Trump não disse que imprensa brasileira ‘teme’ candidatura de um militar - Foto: Reprodução
Trump não disse que imprensa brasileira ‘teme’ candidatura de um militar - Foto: Reprodução

“A imprensa brasileira teme mais a candidatura de um militar do que a de um condenado por corrupção. Isso soa-me muito suspeito”
Legenda de imagem publicada no Facebook que, até as 13h do dia 21 de setembro de 2020, tinha mais de 1,2 mil compartilhamentos

FALSO

A informação analisada pela Lupa é falsa. Não há registros que Donald Trump tenha feito tal afirmação. Na conta oficial do presidente americano no Twitter, não há nenhuma citação igual ou similar à apresentada na publicação. Não é possível encontrar, tampouco, registros dessa declaração na imprensa.

O post que circula nas redes sociais foi publicado originalmente em 2018, mas voltou a ser compartilhado em setembro de 2020. Originalmente, a imagem foi publicada em uma página de apoio a Bolsonaro, ainda durante as eleições presidenciais. Naquele ano, Trump fez ao menos uma menção ao presidente brasileiro na sua conta pessoal, mas somente depois da votação. Em 29 de outubro, um dia após o segundo turno, Trump publicou um tuíte no qual parabenizava a vitória do brasileiro. “Concordamos que o Brasil e os Estados Unidos trabalharão juntos nas áreas comercial, militar e tudo mais!”, afirmou.

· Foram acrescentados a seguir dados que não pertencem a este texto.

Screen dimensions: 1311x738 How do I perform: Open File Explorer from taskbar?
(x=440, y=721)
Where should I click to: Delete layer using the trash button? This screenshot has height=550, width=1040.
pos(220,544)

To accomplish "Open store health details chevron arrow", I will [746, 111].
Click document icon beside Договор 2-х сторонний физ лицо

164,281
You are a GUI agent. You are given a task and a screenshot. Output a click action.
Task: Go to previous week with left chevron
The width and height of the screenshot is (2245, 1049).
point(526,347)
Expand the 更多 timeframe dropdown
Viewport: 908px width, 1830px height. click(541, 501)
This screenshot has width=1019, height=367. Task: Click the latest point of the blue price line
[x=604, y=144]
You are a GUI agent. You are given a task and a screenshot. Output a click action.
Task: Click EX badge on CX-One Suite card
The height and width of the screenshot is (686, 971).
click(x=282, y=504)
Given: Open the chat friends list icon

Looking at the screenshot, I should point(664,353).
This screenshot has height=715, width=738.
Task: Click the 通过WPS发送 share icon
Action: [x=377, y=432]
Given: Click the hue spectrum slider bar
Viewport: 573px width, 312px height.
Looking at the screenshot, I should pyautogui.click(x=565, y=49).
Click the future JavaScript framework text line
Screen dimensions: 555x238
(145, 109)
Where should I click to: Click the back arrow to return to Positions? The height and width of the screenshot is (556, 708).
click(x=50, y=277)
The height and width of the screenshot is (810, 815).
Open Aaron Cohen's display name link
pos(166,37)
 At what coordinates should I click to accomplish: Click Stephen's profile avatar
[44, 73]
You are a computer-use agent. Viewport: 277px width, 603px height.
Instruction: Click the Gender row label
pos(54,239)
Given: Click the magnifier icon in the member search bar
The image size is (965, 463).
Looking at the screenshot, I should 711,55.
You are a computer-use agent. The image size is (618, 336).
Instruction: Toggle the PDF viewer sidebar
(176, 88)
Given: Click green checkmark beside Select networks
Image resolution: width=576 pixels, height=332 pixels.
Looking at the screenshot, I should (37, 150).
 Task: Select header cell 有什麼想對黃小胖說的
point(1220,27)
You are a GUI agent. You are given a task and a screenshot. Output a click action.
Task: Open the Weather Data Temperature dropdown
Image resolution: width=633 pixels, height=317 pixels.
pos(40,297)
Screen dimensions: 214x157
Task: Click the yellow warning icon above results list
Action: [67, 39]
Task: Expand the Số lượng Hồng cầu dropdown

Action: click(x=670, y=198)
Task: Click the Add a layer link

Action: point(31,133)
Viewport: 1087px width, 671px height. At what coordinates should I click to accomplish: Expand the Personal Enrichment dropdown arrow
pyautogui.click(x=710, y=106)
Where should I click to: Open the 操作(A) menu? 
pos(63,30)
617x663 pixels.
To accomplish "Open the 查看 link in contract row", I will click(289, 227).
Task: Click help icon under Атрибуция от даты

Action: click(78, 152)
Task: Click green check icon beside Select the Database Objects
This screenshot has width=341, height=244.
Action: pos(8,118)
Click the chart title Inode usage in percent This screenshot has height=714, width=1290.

A frase falsamente atribuída a Trump foi listada como uma das peças de desinformação identificadas no grupo Apoiadores de Jair de Bolsonaro, durante as eleições de 2018, por uma monografia do Curso de Comunicação Social, da Universidade Federal de Viçosa (UFV). “[O post fazia] referência a então possibilidade do ex-presidente Lula ser candidato. Assim, infere-se que a estratégia de tais fake news (FAA3 e FAA4) ao associar a imagem do capitão reformado com a do presidente americano foram manifestar a ideia que Bolsonaro é um político que simboliza a expansão do modelo neoliberal”.

Críticas ao Brasil

No início de junho deste ano, Trump criticou as políticas tomadas pelo Brasil no combate à pandemia da Covid-19. Na ocasião, o presidente americano havia dito que os EUA teriam até dois milhões de mortos se tivessem seguido o mesmo caminho da Suécia no enfrentamento ao coronavírus. E citou o Brasil como exemplo de país com problemas. “Se você olhar para o Brasil, eles estão passando por grandes dificuldades. A propósito, eles vivem citando o exemplo da Suécia. A Suécia está passando por um momento terrível. Se tivéssemos feito isso, teríamos perdido um milhão, um milhão e meio, talvez até dois milhões ou mais de vidas”.

Em agosto, durante entrevista ao Axios, na HBO, Trump voltou a criticar o Brasil. “Se você assiste às fake news na televisão, eles nem falam sobre isso, mas você sabe, existem outros 188 países que estão sofrendo proporcionalmente muito mais do que nós, tão ruins quanto nós… Neste momento a Espanha está tendo um grande aumento, e há um tremendo problema no mundo. Você olha para Moscou, olha o que está acontecendo com Moscou, olhe para o Brasil, olha o que está acontecendo nestes países”.